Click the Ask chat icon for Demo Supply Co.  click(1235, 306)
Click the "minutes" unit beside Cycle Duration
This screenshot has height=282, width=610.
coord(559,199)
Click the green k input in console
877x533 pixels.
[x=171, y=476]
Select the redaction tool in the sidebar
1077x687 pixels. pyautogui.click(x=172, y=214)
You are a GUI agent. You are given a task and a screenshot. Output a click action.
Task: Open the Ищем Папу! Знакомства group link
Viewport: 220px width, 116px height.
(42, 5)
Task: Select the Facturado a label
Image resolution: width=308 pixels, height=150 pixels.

● ● ● ● ● ● ●

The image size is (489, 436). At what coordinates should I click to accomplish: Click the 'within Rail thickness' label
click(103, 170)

● ● ● ● ● ● ●

WHAT THE TASK ASKS:
Look back at the data above. Transcribe exactly the lines starting at the line that contains "Task: Select the Facturado a label" and ending at the line that contains "Image resolution: width=308".

EXERCISE ANSWER:
Task: Select the Facturado a label
Image resolution: width=308 pixels, height=150 pixels.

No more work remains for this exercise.